[AVAILABLE RECORDS Boundary: Start]
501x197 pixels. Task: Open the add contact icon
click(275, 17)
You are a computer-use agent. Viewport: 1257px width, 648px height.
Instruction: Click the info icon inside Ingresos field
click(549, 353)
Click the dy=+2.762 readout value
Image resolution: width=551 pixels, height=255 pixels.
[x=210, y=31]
[AVAILABLE RECORDS Boundary: End]
WORK REQUEST — Return, exactly as they stand, the lines from the start of the records above through the line with "You are a computer-use", both ends included, and no other lines.

RESPONSE BELOW —
501x197 pixels. Task: Open the add contact icon
click(275, 17)
You are a computer-use agent. Viewport: 1257px width, 648px height.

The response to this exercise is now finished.